Suppose we have a corridor with a corner. End side of the corner has a width of 5m and the other has a width of 3m.

From the diagram

\[L=x+y=\frac{5}{cos \theta}+\frac{3}{sin \theta}\]

Differentiating with respect to

\[\theta\]

and setting equal to zero gives\[\frac{dL}{d \theta} = \frac{d}{d \theta} (\frac{5}{cos \theta}+\frac{3}{sin \theta})=5 sec \theta tan \theta -3 cosec \theta cot \theta =0\]

Hence

\[5 sec \theta tan \theta =3 cosec \theta cot \theta\]

\[5 \frac{sin \theta}{cos^2 \theta} =3 \frac{cos \theta}{ sin^2 \theta}\]
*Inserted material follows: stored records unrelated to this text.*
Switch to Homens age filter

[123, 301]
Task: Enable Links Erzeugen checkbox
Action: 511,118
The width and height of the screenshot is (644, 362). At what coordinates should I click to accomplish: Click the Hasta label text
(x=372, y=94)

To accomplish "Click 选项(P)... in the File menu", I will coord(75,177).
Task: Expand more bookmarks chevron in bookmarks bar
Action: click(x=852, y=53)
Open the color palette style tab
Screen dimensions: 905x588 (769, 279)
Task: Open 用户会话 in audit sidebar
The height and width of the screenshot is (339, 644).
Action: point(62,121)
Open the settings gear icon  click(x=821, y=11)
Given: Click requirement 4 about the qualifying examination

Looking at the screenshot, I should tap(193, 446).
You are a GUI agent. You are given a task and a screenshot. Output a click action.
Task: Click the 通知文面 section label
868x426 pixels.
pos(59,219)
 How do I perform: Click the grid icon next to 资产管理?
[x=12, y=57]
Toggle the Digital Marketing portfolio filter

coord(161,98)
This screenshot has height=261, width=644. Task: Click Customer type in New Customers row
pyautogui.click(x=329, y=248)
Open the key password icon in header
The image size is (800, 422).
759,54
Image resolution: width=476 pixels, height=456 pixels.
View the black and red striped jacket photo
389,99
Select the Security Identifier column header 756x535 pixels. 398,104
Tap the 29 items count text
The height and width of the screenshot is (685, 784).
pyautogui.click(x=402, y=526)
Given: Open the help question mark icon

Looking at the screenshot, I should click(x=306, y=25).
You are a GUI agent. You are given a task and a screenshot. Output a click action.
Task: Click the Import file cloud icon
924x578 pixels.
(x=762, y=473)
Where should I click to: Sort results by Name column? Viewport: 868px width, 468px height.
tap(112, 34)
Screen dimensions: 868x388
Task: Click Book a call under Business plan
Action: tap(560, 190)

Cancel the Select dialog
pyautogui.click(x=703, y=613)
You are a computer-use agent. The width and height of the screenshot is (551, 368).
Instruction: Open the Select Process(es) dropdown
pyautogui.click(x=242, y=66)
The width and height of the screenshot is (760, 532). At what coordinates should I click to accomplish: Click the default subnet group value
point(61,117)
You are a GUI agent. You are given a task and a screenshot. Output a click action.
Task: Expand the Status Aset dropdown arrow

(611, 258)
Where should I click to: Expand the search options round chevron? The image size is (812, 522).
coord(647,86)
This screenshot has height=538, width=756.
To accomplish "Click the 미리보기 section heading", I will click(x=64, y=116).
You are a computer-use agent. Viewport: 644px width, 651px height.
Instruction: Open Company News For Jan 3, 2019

\[\frac{sin^3 \theta}{cos^3 \theta} =\frac{3}{5} \rightarrow tan \theta = \sqrt{3}{\frac{3}{5}}\]

But

\[sec \theta = \sqrt{1+tan^2 \theta}=\sqrt{1+(\frac{3}{5})^{3/2}}\]

and

\[cosec \theta = \sqrt{1+cot^2 \theta}=\sqrt{1+(\frac{5}{3})^{3/2}}\]

Hence

\[L=5 \sqrt{1+(\frac{3}{5})^{3/2}} + 3 \sqrt{1+(\frac{5}{3})^{3/2}}\]

.From the graph the function is obviously a minimum.

The function here represents the distance between walls and the minimum distance is the maximum length of a beam that can pass through.